(Requirement): Return, without any change, the part of the listing that opens with the line containing "atherosclerosis [663, 611]" and closes with the line containing "Stop [745, 295]", including both of those lines.

------------------------------------------------

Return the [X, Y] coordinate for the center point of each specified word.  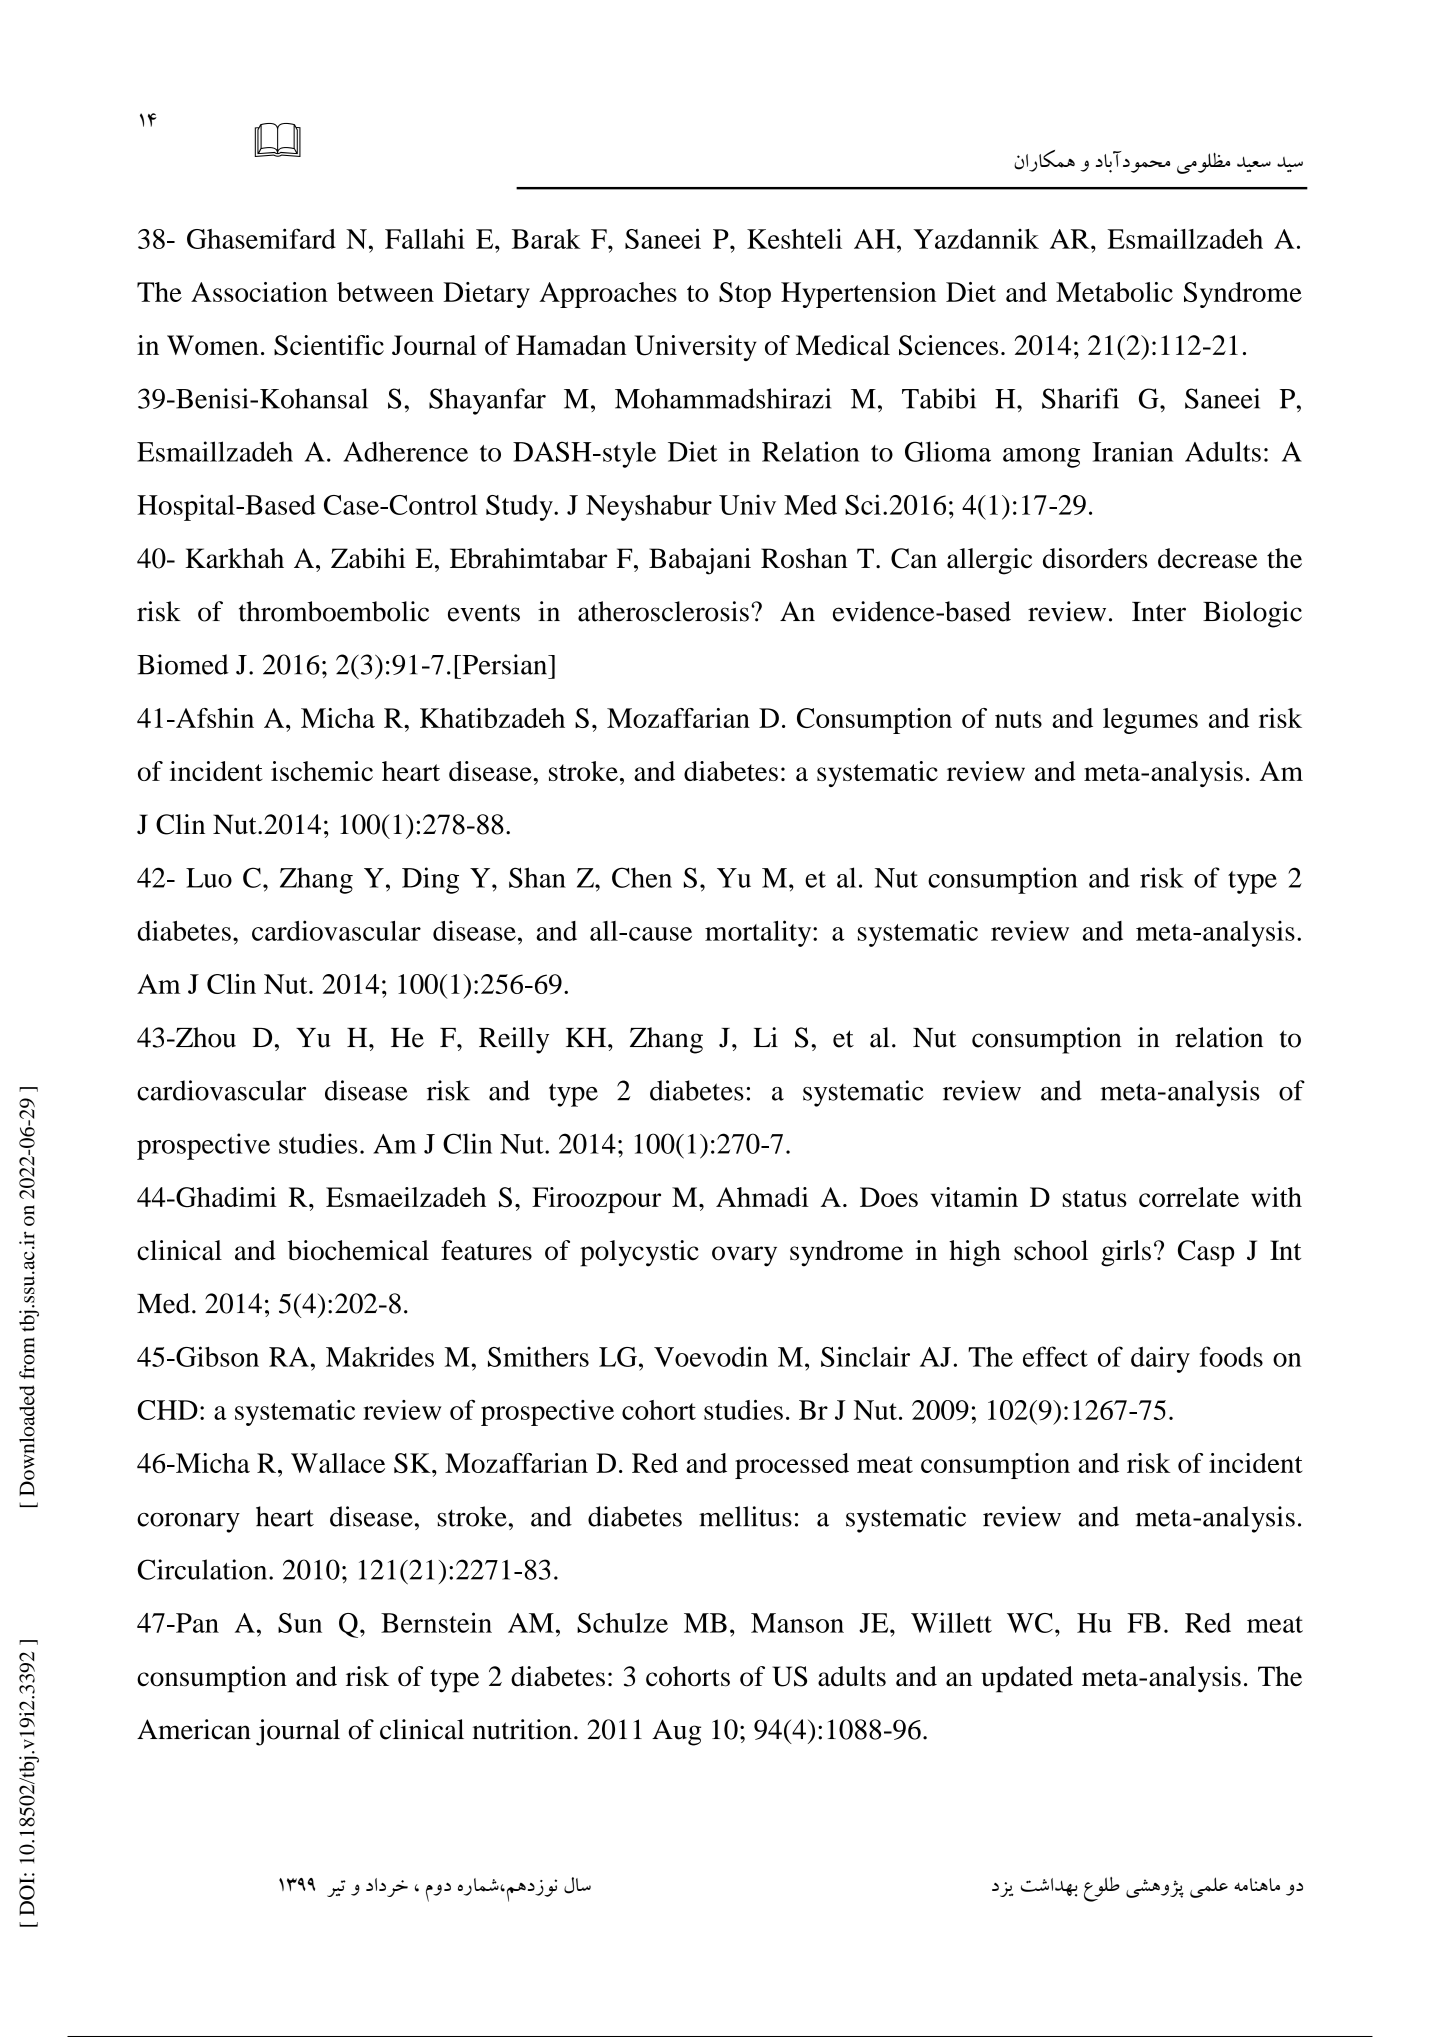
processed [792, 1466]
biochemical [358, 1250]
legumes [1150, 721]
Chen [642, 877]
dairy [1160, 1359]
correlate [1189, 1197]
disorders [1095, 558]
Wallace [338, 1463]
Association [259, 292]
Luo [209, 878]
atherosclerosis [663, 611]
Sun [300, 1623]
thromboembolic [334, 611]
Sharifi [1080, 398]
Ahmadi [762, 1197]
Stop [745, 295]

------------------------------------------------

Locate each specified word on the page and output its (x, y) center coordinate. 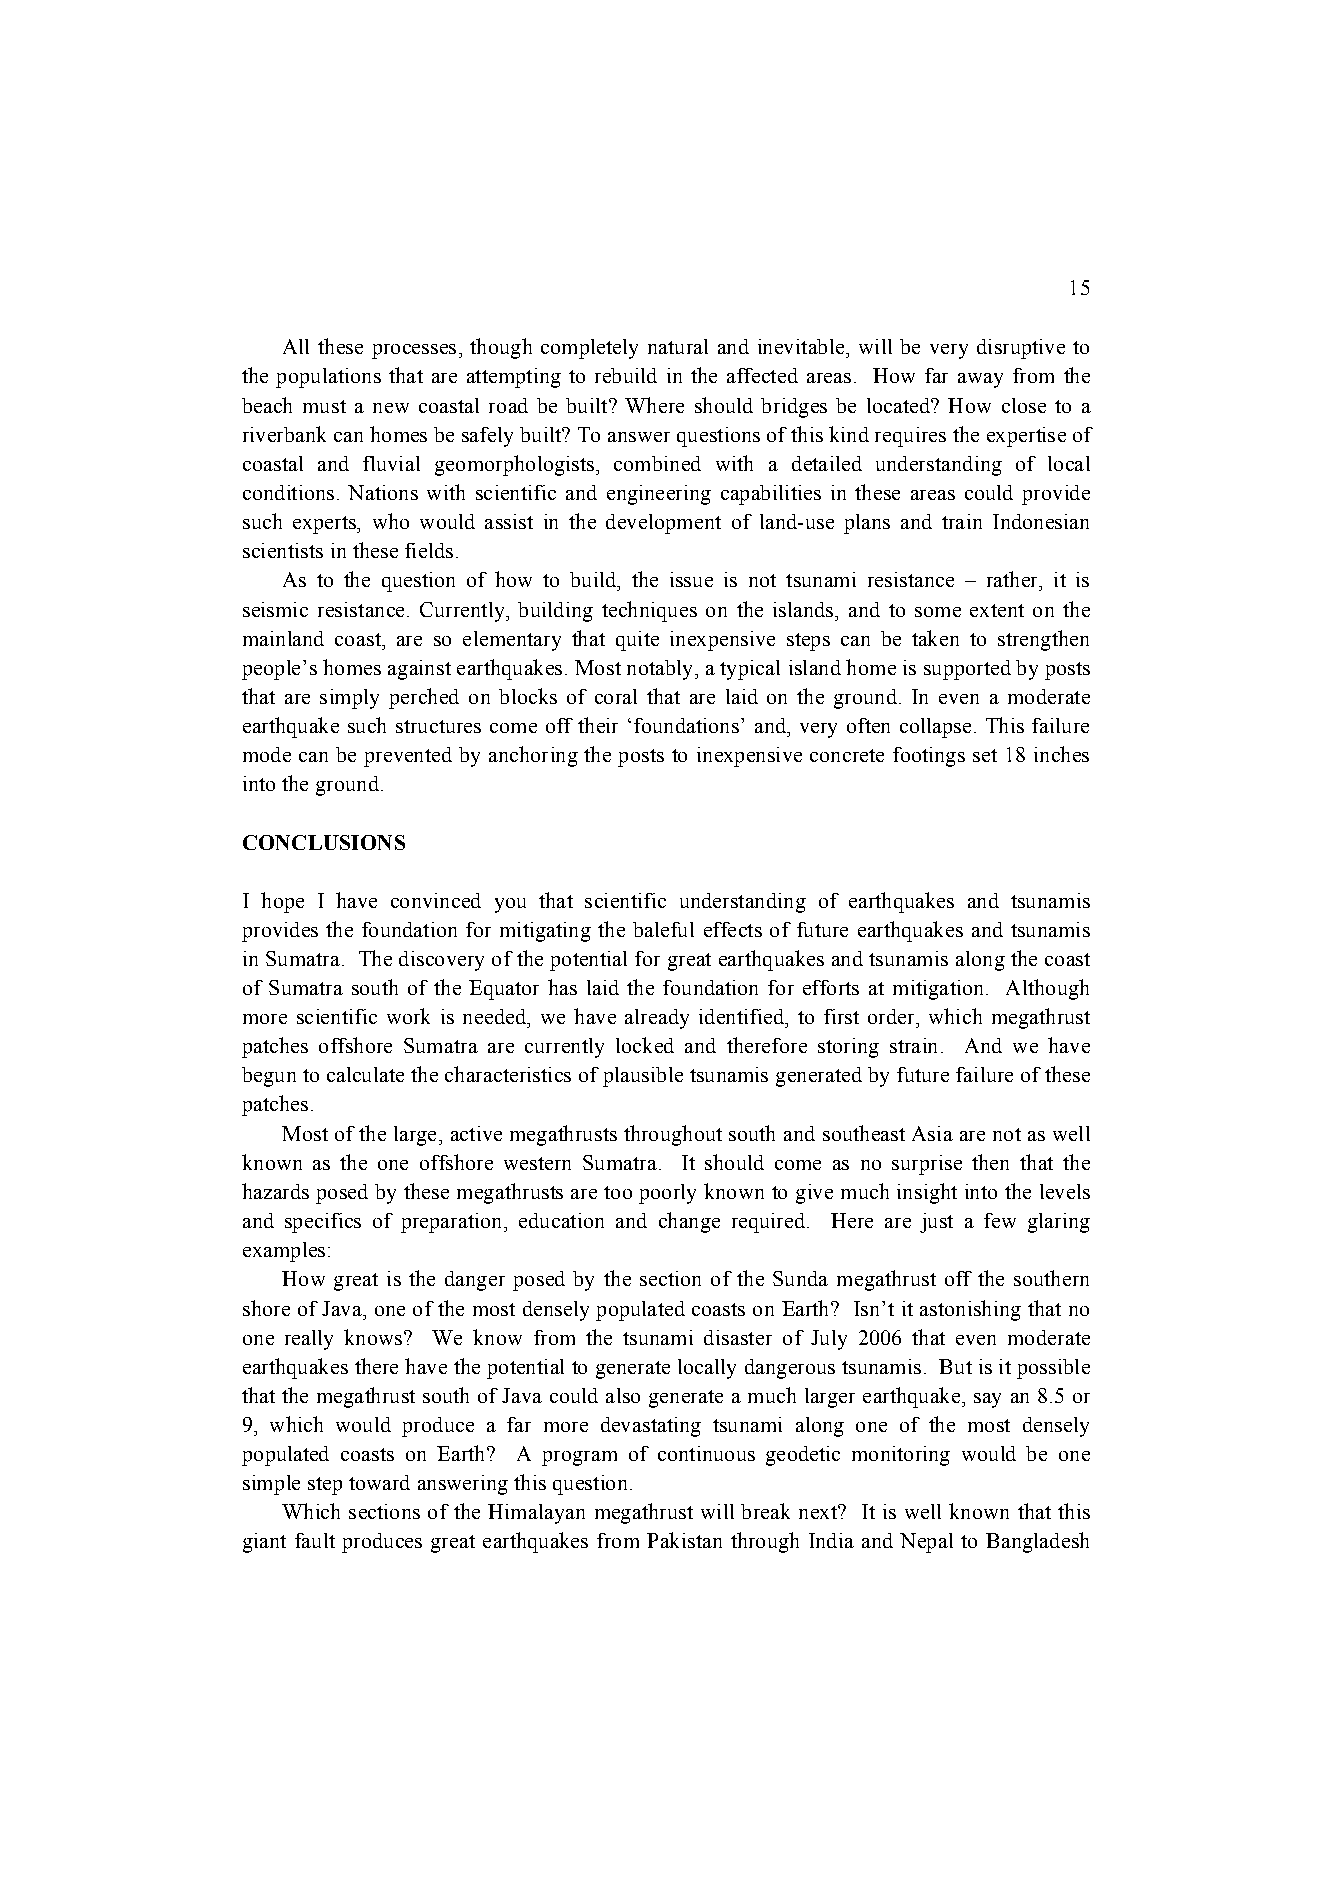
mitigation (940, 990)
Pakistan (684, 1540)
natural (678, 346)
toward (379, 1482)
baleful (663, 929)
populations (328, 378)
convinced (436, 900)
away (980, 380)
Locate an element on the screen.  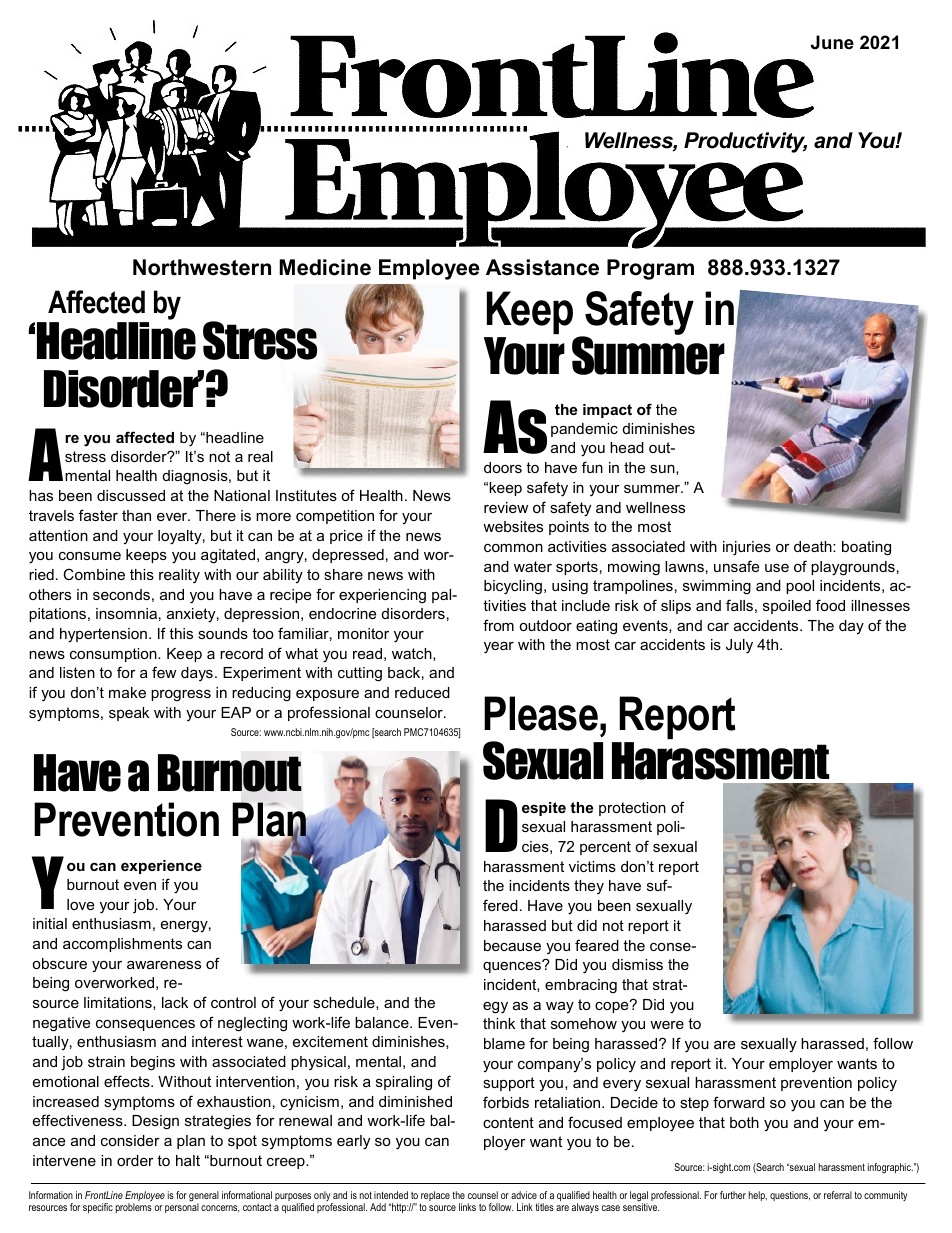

------------------------------------------------

(The completed task):
atherosclerosis [663, 611]
Sun [300, 1623]
thromboembolic [334, 611]
Sharifi [1080, 398]
Ahmadi [762, 1197]
Stop [745, 295]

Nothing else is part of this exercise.